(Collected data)
Content starts

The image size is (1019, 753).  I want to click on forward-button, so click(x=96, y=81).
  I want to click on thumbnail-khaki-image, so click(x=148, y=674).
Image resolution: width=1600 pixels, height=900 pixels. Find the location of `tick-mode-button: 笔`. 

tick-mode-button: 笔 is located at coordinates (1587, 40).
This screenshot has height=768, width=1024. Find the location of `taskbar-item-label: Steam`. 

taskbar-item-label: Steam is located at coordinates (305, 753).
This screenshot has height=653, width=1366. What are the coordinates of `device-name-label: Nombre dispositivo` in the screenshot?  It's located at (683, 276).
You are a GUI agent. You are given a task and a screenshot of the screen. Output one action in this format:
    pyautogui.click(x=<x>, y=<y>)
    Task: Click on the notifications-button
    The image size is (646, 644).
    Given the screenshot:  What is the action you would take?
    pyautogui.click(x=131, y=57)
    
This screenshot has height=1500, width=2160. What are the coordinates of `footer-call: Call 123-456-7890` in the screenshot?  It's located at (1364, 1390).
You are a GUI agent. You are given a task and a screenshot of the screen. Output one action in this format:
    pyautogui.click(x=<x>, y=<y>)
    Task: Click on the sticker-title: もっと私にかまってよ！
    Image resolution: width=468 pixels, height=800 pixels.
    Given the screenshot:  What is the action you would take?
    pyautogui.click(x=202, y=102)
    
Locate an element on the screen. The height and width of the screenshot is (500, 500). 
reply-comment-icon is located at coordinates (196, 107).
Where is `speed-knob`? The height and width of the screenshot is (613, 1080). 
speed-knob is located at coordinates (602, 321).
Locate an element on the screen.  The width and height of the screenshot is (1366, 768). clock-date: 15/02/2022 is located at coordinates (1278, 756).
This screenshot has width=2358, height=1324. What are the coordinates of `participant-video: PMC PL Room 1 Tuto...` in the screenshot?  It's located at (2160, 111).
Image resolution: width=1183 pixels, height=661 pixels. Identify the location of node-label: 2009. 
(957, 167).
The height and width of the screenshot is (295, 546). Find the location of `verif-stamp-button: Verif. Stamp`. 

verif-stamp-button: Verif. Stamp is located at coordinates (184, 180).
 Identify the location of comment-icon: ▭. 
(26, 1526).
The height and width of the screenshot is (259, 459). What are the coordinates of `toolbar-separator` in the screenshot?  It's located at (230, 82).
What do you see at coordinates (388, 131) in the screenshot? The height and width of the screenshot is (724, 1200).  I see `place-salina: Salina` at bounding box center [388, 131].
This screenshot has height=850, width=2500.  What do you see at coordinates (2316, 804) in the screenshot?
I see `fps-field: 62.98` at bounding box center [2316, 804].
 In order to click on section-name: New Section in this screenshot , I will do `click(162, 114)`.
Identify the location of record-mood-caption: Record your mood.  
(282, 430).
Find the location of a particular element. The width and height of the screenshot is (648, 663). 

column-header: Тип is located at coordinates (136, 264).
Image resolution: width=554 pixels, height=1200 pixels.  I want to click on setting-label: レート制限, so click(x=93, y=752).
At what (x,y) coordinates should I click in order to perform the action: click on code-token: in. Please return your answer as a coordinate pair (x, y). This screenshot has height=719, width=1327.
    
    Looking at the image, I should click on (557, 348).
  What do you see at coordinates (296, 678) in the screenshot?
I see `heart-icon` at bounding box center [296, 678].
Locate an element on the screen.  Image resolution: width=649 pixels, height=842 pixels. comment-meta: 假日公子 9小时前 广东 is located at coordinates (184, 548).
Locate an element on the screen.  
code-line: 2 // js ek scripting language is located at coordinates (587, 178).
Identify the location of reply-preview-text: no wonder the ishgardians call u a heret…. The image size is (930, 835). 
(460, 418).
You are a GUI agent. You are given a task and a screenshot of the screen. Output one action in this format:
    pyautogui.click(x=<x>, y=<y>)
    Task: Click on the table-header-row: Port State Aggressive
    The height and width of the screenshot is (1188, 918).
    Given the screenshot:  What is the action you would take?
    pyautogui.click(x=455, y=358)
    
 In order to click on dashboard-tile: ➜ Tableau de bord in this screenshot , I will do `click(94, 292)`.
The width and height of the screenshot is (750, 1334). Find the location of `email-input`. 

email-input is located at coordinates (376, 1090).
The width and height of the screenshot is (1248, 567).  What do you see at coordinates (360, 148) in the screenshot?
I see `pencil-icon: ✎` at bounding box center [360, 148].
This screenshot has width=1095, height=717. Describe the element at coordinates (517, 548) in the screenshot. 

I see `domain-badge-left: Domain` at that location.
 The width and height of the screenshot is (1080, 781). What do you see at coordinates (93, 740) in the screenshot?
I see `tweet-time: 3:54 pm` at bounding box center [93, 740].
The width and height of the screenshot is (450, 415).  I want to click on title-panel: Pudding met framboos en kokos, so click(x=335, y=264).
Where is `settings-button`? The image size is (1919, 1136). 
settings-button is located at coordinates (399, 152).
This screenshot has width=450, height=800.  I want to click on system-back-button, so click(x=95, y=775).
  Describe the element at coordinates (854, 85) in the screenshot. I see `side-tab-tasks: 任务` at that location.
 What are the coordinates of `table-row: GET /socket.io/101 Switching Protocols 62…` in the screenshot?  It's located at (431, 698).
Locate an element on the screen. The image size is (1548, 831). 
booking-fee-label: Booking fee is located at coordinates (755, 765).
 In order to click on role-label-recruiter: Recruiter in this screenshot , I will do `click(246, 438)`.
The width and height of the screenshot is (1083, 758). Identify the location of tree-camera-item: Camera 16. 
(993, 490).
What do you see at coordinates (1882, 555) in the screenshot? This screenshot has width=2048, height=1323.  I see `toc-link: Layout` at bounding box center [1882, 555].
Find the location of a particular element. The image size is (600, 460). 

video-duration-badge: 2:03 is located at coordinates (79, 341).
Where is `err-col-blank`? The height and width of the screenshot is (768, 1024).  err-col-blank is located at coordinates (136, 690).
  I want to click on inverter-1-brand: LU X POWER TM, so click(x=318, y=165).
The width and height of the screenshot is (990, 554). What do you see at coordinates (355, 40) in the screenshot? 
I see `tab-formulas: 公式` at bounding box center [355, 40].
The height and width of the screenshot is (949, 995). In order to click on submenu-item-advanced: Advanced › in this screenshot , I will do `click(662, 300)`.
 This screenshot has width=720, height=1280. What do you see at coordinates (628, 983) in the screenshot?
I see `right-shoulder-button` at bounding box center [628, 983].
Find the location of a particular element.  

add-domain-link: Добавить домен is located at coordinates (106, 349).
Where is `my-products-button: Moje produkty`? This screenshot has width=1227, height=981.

Content ends

Lay out the lines from the one holding "Find the location of a particular element. The width" through the one holding "column-header: Тип is", inclusive, as a numbered list with blank lines left out.

1. Find the location of a particular element. The width and height of the screenshot is (648, 663). 
2. column-header: Тип is located at coordinates (136, 264).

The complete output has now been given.